DIRECTIVE 1
Summarize the text on construction fraud in two sentences.
DIRECTIVE 2
Resume the text on construction fraud, writing on from its final sentence.
start TEXT PROVIDED
Battling construction fraud in a fragile economy

 
 

Strategic solutions provide protection as risks rise

 

Economic downturns in construction are cyclical and often predictable, but that doesn’t make them any easier to deal with. In fact, mounting pressures such as increasing interest rates, volatile material costs, ongoing labor shortages, and difficult-to-decipher project pipelines can lead to another problem: construction fraud. But that doesn’t mean project owners and contractors have to accept losses from fraud as inevitable. You can manage fraud more effectively by understanding construction fraud schemes and implementing deliberate solutions.

 

 

 

Construction fraud rises during economic uncertainty

 

The 18-month recession that began in December 2007 illustrates the pressure that difficult economic times can place on businesses. Following the start of the recession, business bankruptcy cases more than doubled in 2008-2009 compared with the previous two-year period, according to American Bankruptcy Institute statistics. Meanwhile, federal white-collar crime prosecutions rose steadily from 2008 through 2011, according to Department of Justice statistics. This historical data shows a strong correlation between economic uncertainty, the deteriorating financial health of companies operating in that environment, and subsequent fraud by companies and individuals that act inappropriately to try to overcome their challenges.
end TEXT PROVIDED
start DATASET
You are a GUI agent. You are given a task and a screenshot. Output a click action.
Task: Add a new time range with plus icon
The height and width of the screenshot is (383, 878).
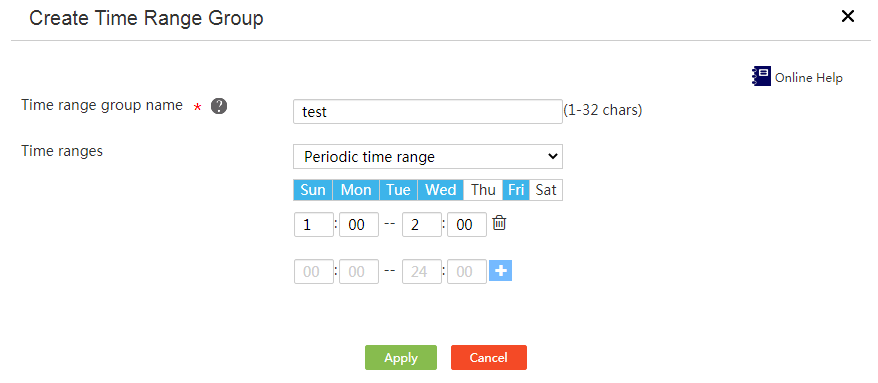[x=501, y=271]
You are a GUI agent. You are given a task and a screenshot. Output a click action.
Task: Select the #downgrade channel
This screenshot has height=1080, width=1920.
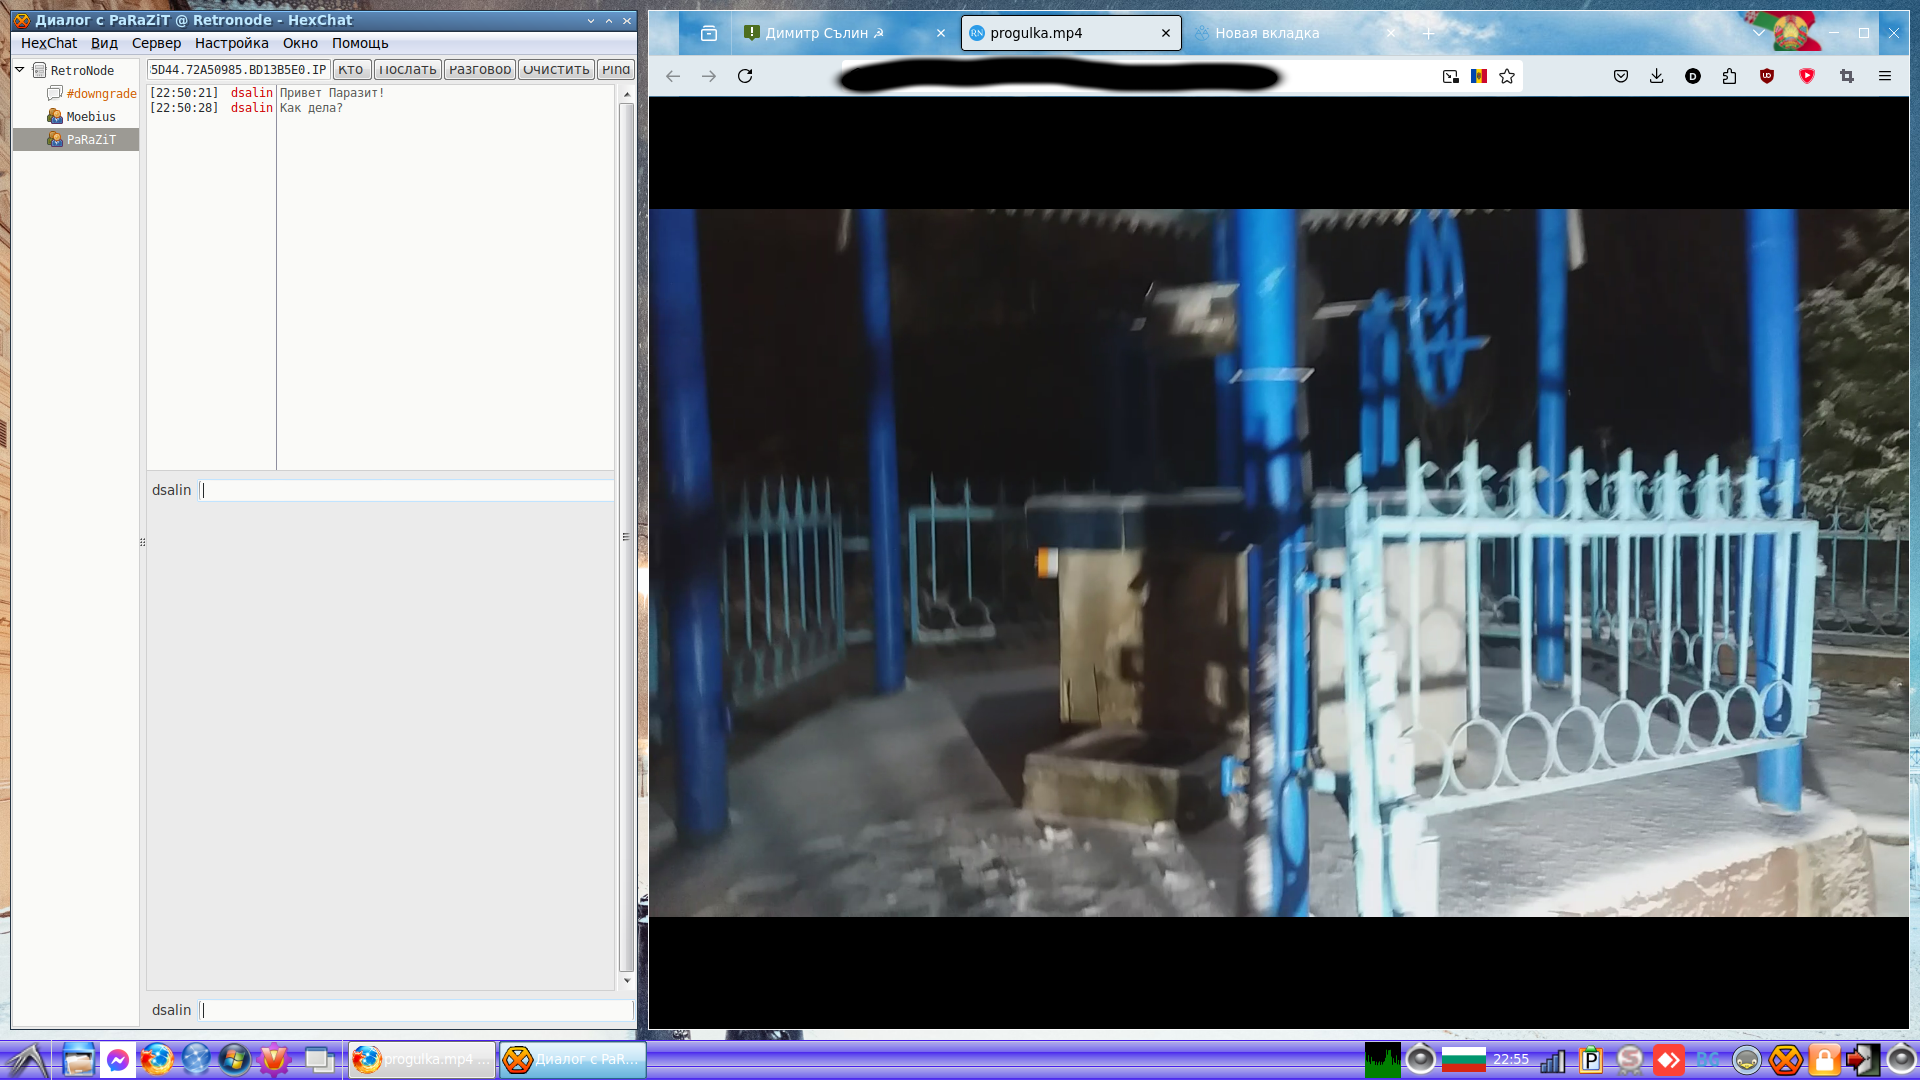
end DATASET
REPLY 1
Economic pressures in construction, such as rising interest rates, volatile material costs, labor shortages, and hard-to-read project pipelines, can lead to fraud, but owners and contractors can manage it better by understanding fraud schemes and putting deliberate solutions in place. After the recession that began in December 2007, business bankruptcy cases more than doubled in 2008-2009 and federal white-collar crime prosecutions rose steadily through 2011, showing a strong link between economic uncertainty, weakening company finances, and later fraud.

REPLY 2
 

Construction companies are not immune to this phenomenon due to their reliance on funding by project owners, a high degree of competition, and razor-thin margins (even in the best of times). These factors are supported by fraud research performed by the Association of Certified Fraud Examiners (“ACFE”) as part of their biennial Report to the Nations that shows construction fraud cases have increased by 60% in recent times: 

 

 

Alex Koltsov, Forensics Managing Director at Grant Thornton, formerly served as a senior investigator for the US Department of Labor and focused on investigating complex construction projects from 2009 to 2012. “Construction companies were definitely feeling the effects of the economy back then,” he said. “Contractors were spinning up novel business models and taking on projects without any margin for error. This led to a lot of financial stress and some bad decisions by people at all levels.”

 

While we can’t predict how the economy will unfold in the next six to 24 months, the construction industry should start preparations now.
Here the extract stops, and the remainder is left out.